24 gennaio 2020
Aggiornato 05:30
Calcio

Albertini: “Quanta confusione al Milan”

L’ex calciatore rossonero analizza il caos all’interno della sua vecchia società

MILANO - Che al Milan da quattro anni a questa parte ci si capisca poco circa la gestione della squadra è ormai evidente ed anche gli ex campioni rossoneri non riconoscono più l’ambiente in cui sono cresciuti e si sono affermati. Demetrio Albertini, regista del Milan dal 1991 al 2002, è fra questi, tanto da affermare con rammarico: «A marzo le squadre occupano il posto di classifica che meritano, c’è poco da discutere.
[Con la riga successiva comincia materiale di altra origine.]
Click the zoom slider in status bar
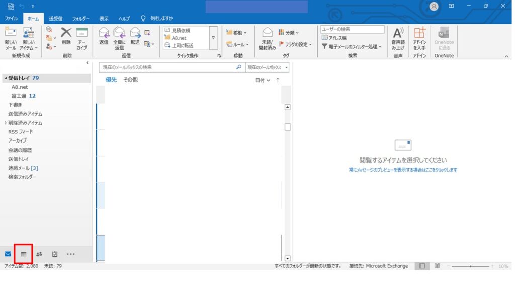Image resolution: width=515 pixels, height=290 pixels. pos(469,266)
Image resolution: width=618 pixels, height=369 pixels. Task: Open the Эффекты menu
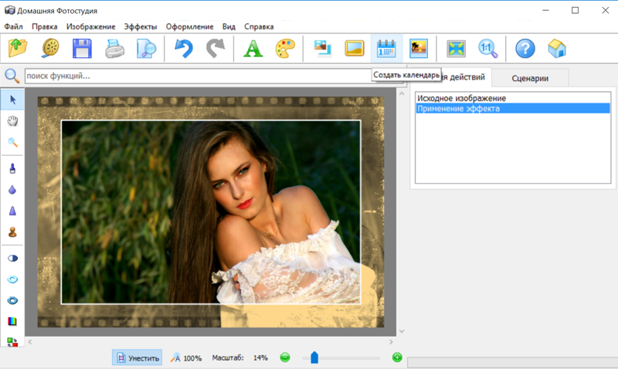coord(140,26)
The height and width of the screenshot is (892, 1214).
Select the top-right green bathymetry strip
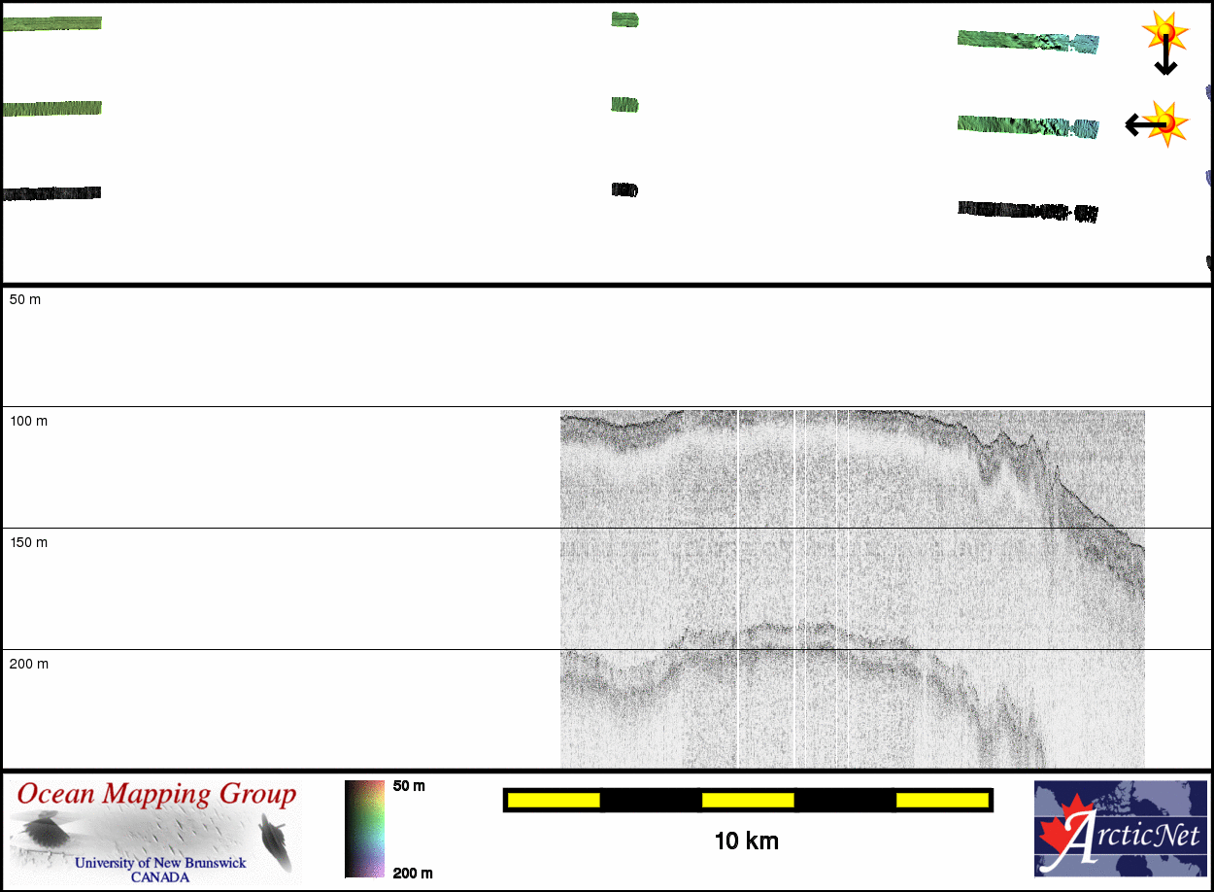tap(1027, 41)

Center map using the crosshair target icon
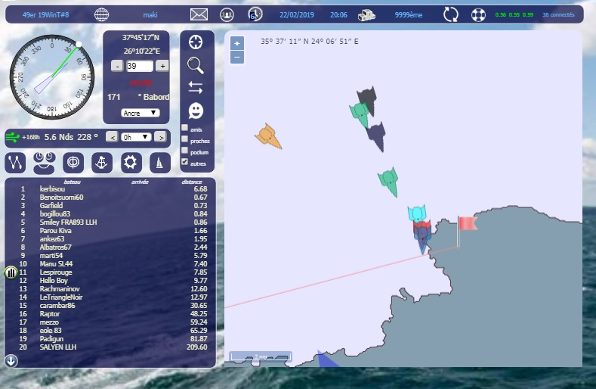(196, 42)
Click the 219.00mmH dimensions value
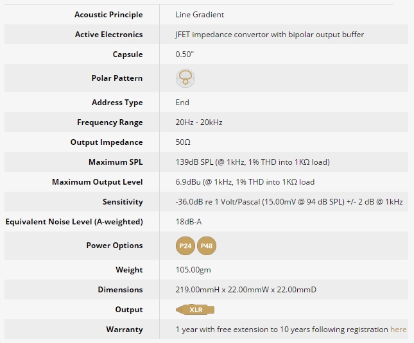Viewport: 414px width, 343px height. [x=246, y=290]
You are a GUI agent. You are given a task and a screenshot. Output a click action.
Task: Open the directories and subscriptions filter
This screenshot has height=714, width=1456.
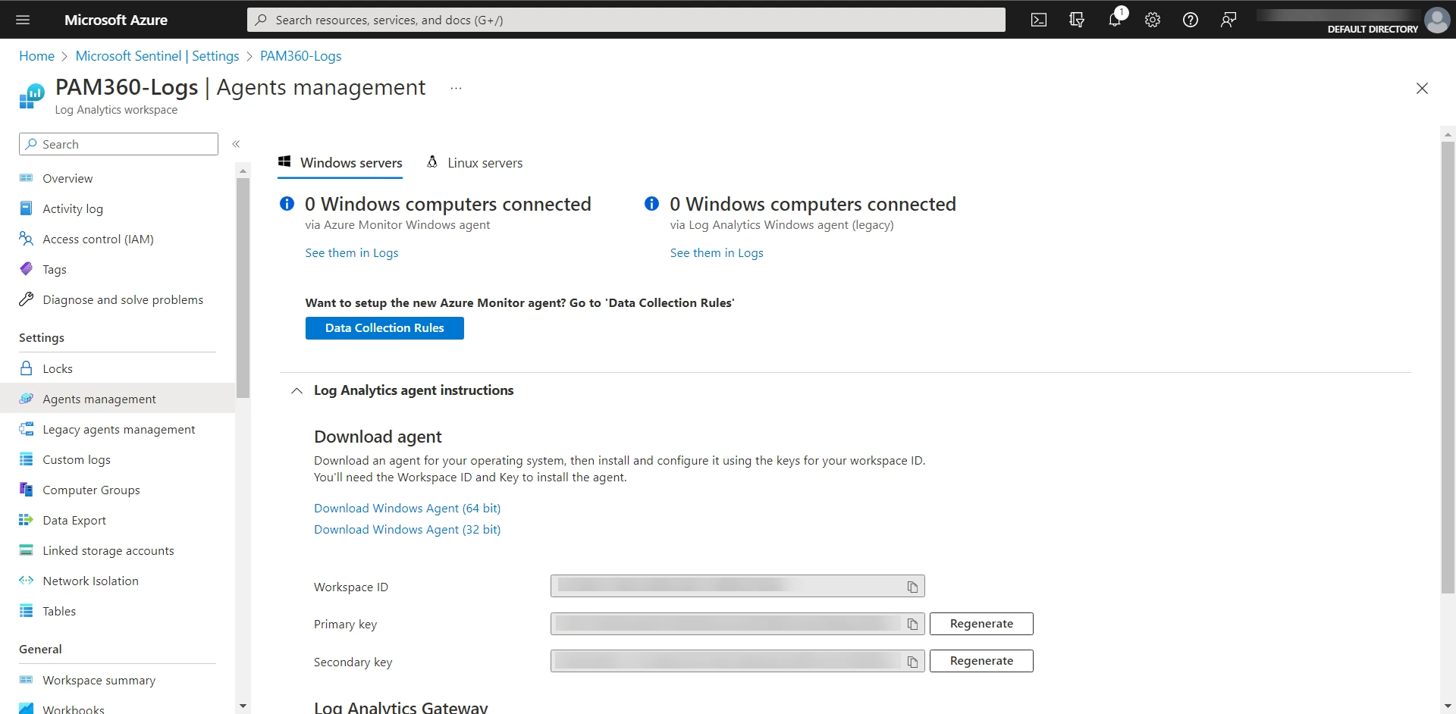point(1077,20)
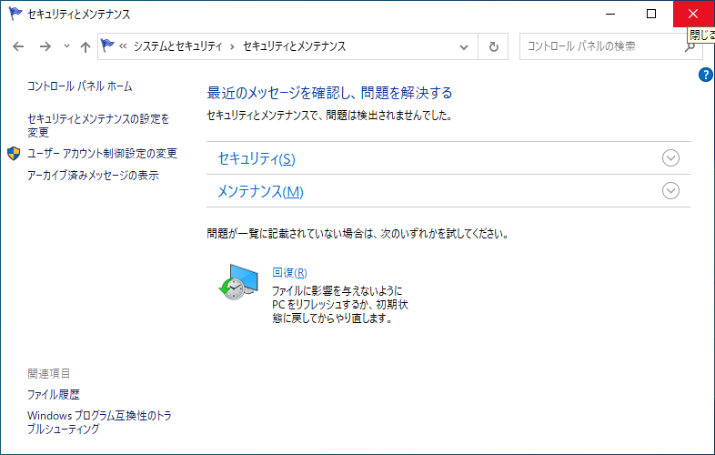Viewport: 715px width, 455px height.
Task: Select システムとセキュリティ in the breadcrumb
Action: pyautogui.click(x=179, y=46)
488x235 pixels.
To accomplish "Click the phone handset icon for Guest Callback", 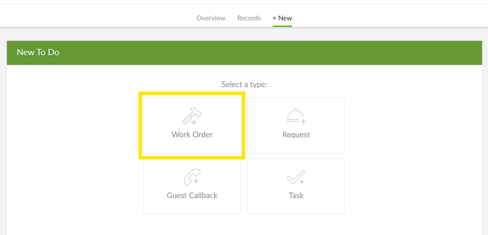I will click(x=192, y=177).
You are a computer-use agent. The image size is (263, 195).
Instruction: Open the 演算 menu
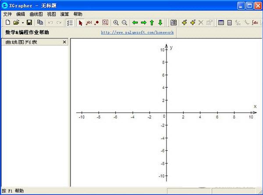pyautogui.click(x=64, y=14)
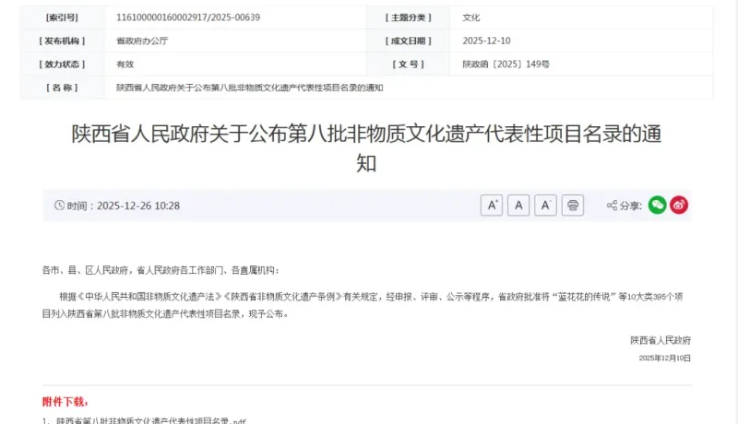Click the topic category value 文化
Image resolution: width=738 pixels, height=424 pixels.
pyautogui.click(x=471, y=18)
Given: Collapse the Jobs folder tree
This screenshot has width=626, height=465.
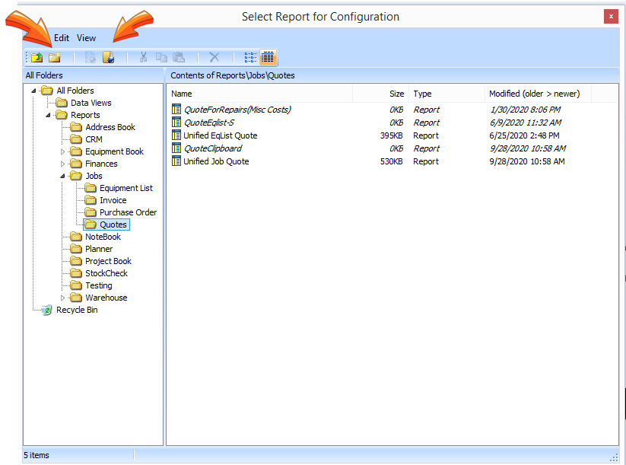Looking at the screenshot, I should (63, 176).
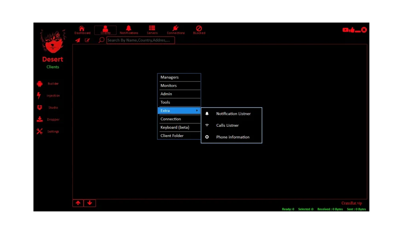This screenshot has height=232, width=407.
Task: Open the Blocked clients icon
Action: pyautogui.click(x=199, y=28)
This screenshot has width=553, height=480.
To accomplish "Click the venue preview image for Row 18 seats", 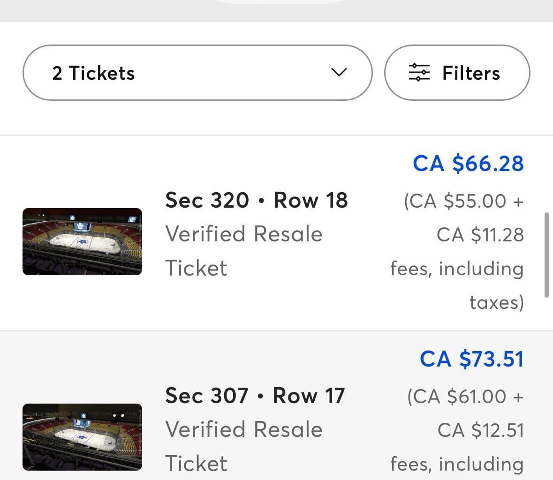I will [82, 241].
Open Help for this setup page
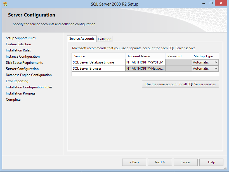This screenshot has width=229, height=172. 211,162
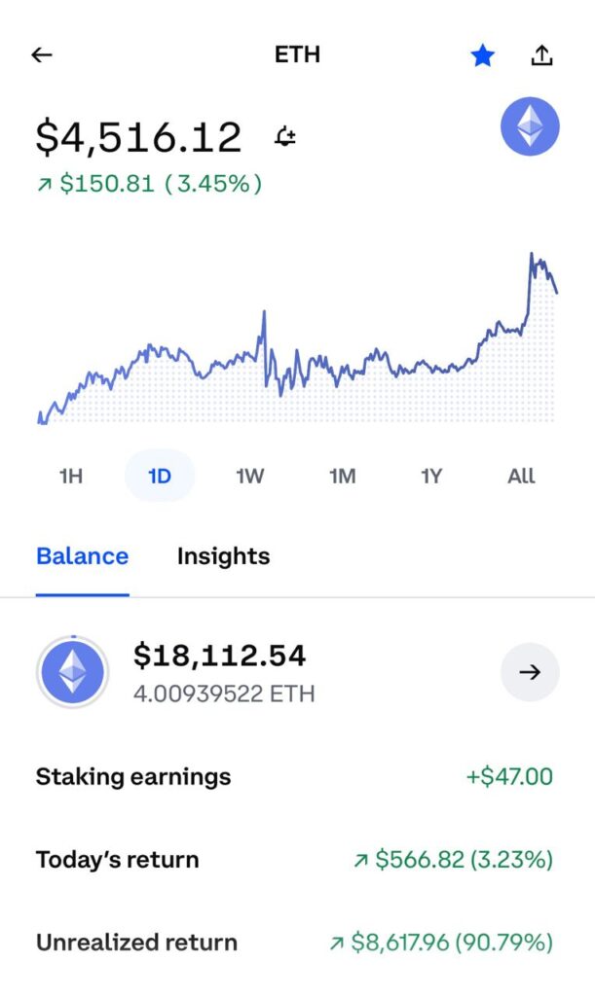The width and height of the screenshot is (595, 996).
Task: Show the All time chart
Action: pyautogui.click(x=521, y=476)
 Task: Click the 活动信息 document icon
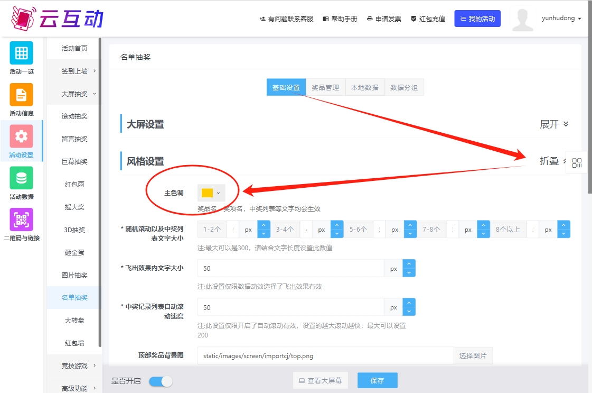coord(21,95)
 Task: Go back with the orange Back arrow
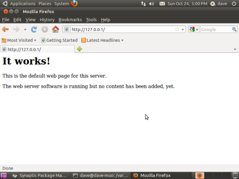coord(6,29)
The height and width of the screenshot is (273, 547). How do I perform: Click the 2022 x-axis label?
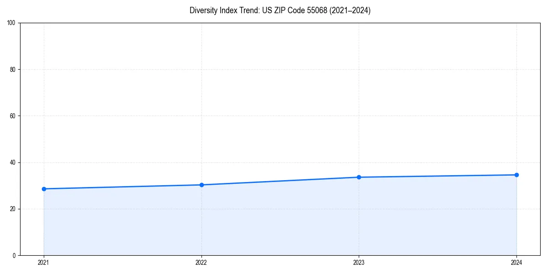201,262
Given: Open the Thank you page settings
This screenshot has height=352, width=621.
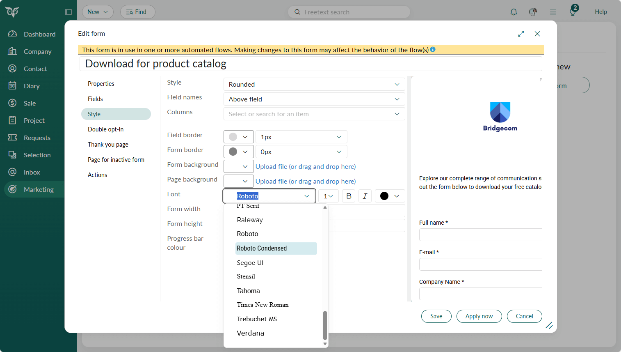Looking at the screenshot, I should point(108,144).
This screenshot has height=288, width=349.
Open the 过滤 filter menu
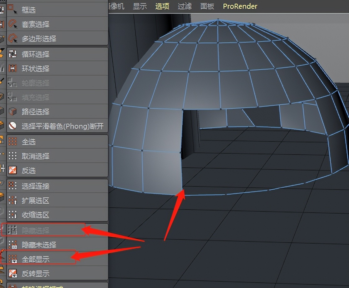(184, 6)
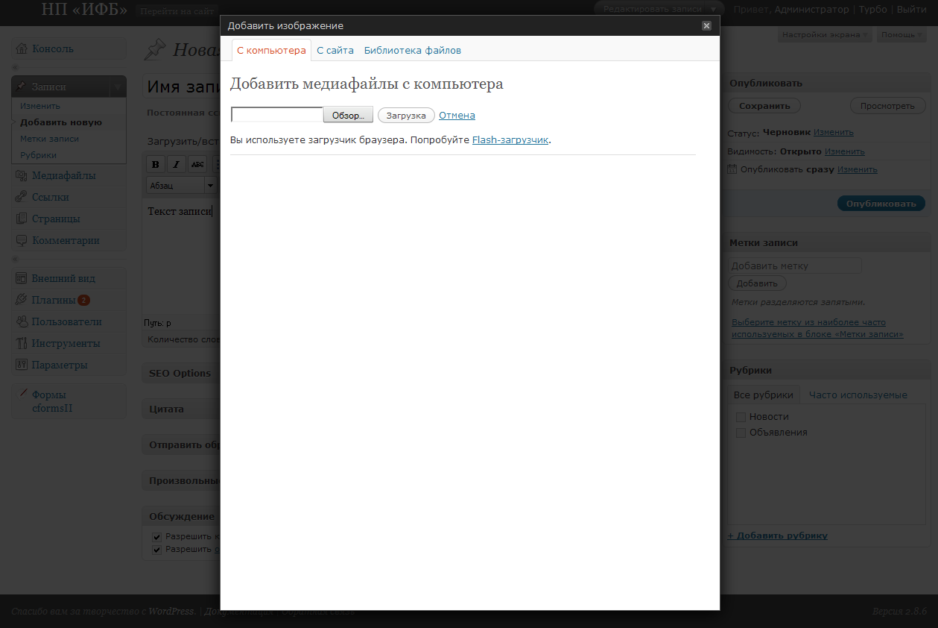Open the Абзац paragraph format dropdown
938x628 pixels.
(210, 185)
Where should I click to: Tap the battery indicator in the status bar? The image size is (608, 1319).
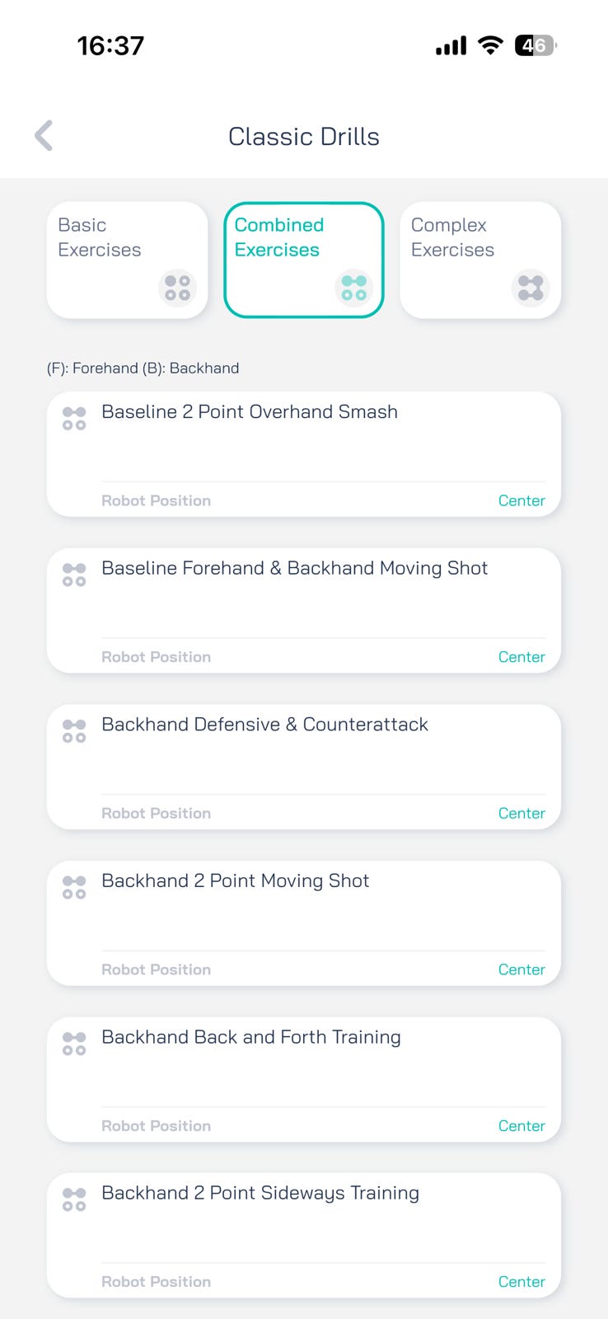tap(536, 45)
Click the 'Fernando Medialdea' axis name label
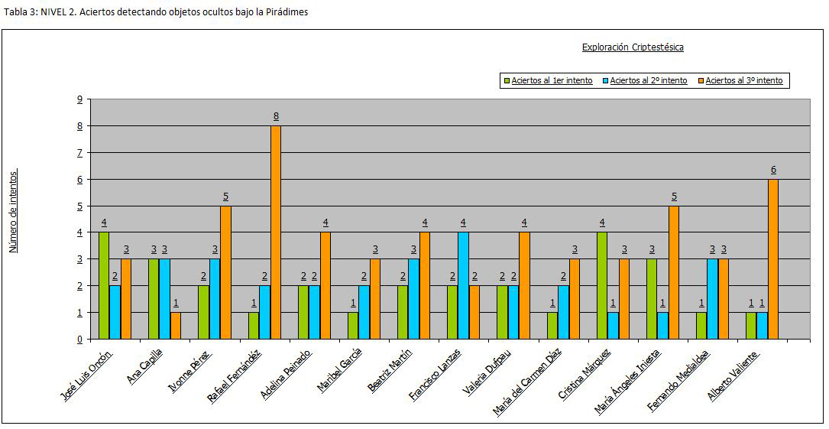Viewport: 829px width, 429px height. (678, 379)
Io penso che il Milan potesse fare anche qualcosa in più, ma nonostante le prime cinque della serie A abbiano avuto tutte una flessione, i rossoneri non sono riusciti mai a star davanti a qualcuna di esse. Anche da Mihajlovic mi aspettavo qualcosa in più, è vero che Berlusconi non lo ha mai difeso al 100%, ma sotto il profilo del gioco ha ragione il presidente a essere deluso, lo sono anch’io. In generale, però, penso che al Milan regni molta confusione, non si capisce quali siano gli obiettivi reali e si naviga un po’ a vista». Un po’?